Alors que la campagne pour l’élection présidentielle de 2027 s’intensifie, François Ruffin, figure médiatique de la gauche radicale, peine à s’imposer dans un paysage politique où les partis traditionnels ont repris le contrôle. Selon nos confrères de Libération, l’ex-député de la Somme, connu pour ses prises de position tranchées et son style militant, se retrouve marginalisé entre deux gauches que tout oppose. Entre La France Insoumise (LFI) et le Parti Socialiste (PS), les structures partisanes dictent désormais le tempo, reléguant les candidatures indépendantes au second plan.

Pourtant, Ruffin n’a jamais manqué de visibilité.

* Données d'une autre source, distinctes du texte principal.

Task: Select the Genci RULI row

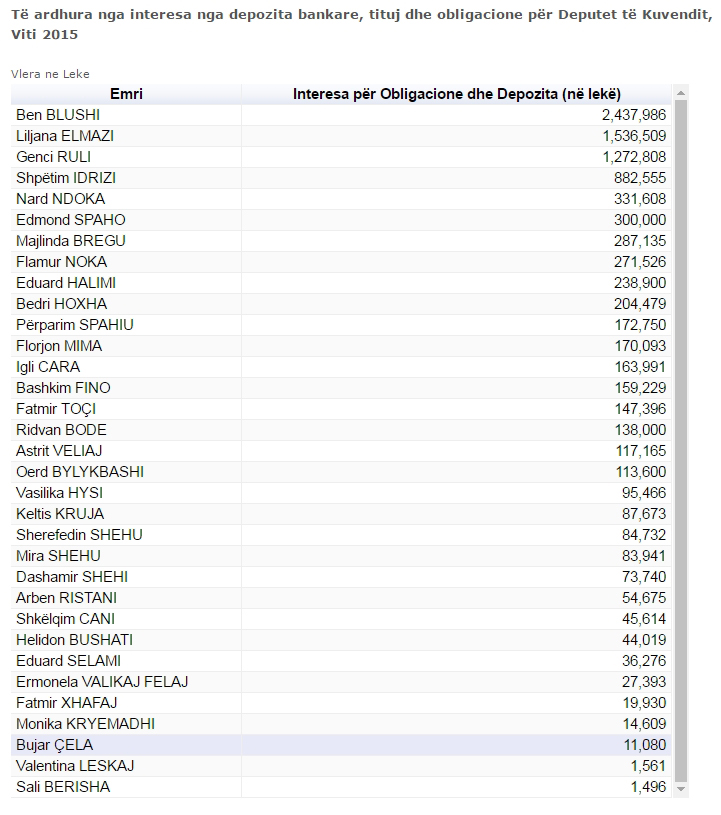Action: pos(120,157)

Ses interventions dans les médias, ses tribunes et ses propositions iconoclastes, comme le rétablissement de l’ISF ou la taxation des superprofits, continuent d’alimenter les débats. Mais dans un scrutin où les appareils savent mobiliser leurs troupes, les idées, même populaires, peinent à se traduire en force électorale. Comme le rapporte Libération, l’ancien membre du groupe LFI à l’Assemblée nationale mise désormais sur une stratégie personnelle, en dehors des cadres traditionnels, pour espérer peser dans la course.

Ce qu'il faut retenir

  • François Ruffin, figure médiatique de la gauche radicale, peine à s’imposer dans une campagne dominée par les appareils partisans de LFI et du PS.
  • Malgré une forte exposition médiatique, ses propositions peinent à se concrétiser en soutien populaire concret.
  • L’ex-député de la Somme tente une stratégie indépendante, en marge des structures partisanes traditionnelles.
  • Les divisions au sein de la gauche radicale affaiblissent les chances d’une candidature unifiée face à la droite et au centre.

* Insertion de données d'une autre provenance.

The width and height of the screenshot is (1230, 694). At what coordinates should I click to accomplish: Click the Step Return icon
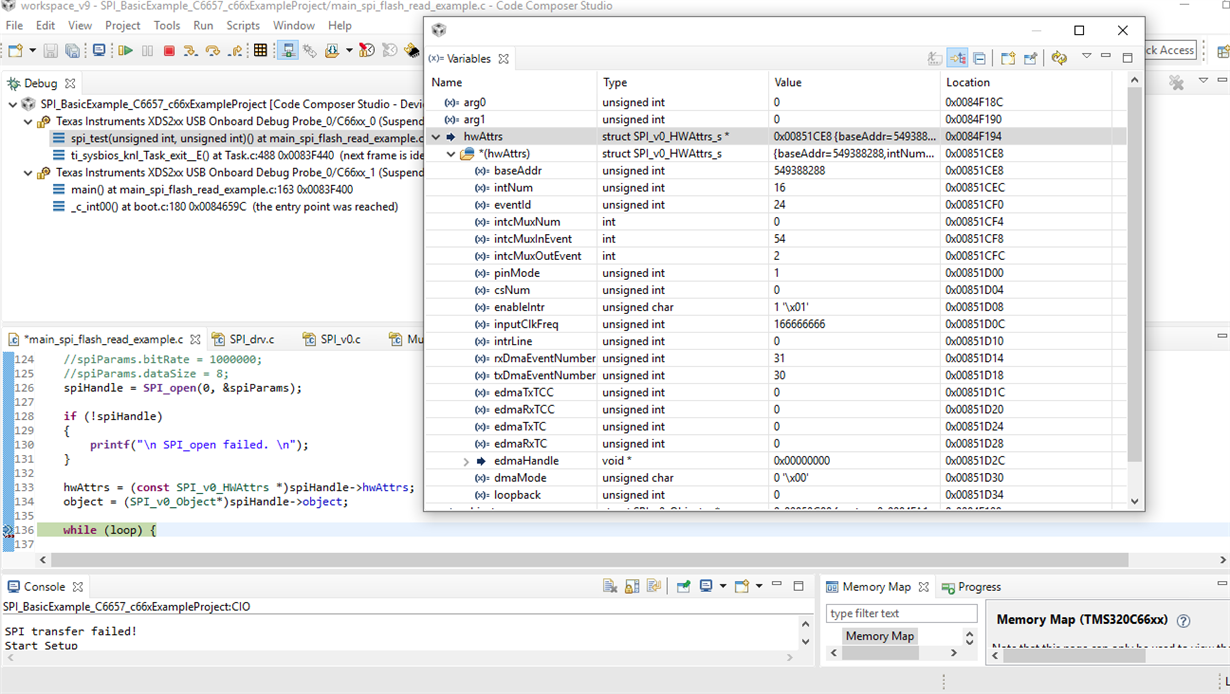point(236,51)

Une popularité réelle, mais un manque de soutien organisé

François Ruffin peut s’enorgueillir d’un capital sympathie indéniable. Ses vidéos virales, ses livres à succès et ses interventions dans les talk-shows lui ont valu une audience que peu de politiques peuvent revendiquer. Pourtant, cette popularité ne se traduit pas par une machine électorale. D’après Libération, les sondages le placent loin derrière les candidats des grands partis, avec des intentions de vote oscillant autour de 5 à 7 %. Une performance insuffisante pour espérer jouer un rôle central dans la campagne.

Le problème, selon plusieurs observateurs, réside dans l’absence de relais militants. Là où LFI ou le PS disposent de fédérations locales actives et de porte-parole médiatiques, Ruffin doit composer avec une base militante réduite et des soutiens souvent dispersés. Ses meetings attirent du monde, mais l’organisation logistique et financière fait défaut pour rivaliser avec les machines partisanes.

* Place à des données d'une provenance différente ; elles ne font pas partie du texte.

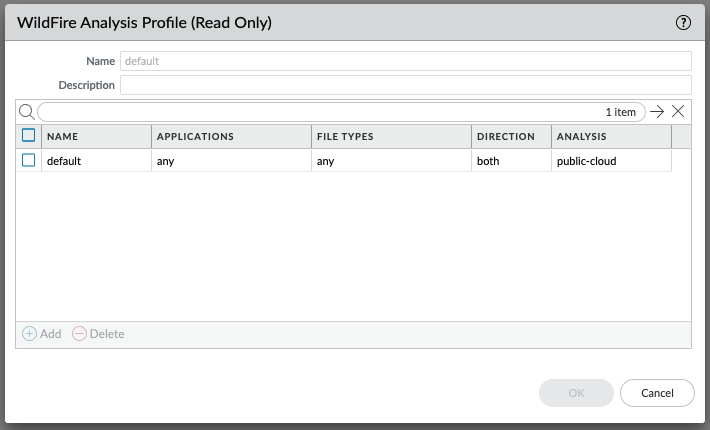
Task: Check the default row checkbox
Action: (29, 160)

La gauche radicale divisée, un handicap majeur

Le principal obstacle pour Ruffin ne vient pas seulement des appareils traditionnels, mais aussi des tensions au sein même de la gauche. Depuis des mois, les relations entre LFI et le PS restent tendues, chaque camp accusant l’autre de diviser les forces nécessaires pour battre la droite. Dans ce contexte, une candidature indépendante de Ruffin apparaît comme une troisième voie, mais aussi comme un risque de morcellement des voix.

Comme le souligne Libération, l’ancien député a toujours refusé de s’aligner pleinement sur LFI, critiquant à plusieurs reprises la ligne de Jean-Luc Mélenchon. Pourtant, en refusant de rejoindre le PS, il se prive d’un réseau militant historique, tout en s’exposant aux critiques de ceux qui lui reprochent de fragmenter la gauche.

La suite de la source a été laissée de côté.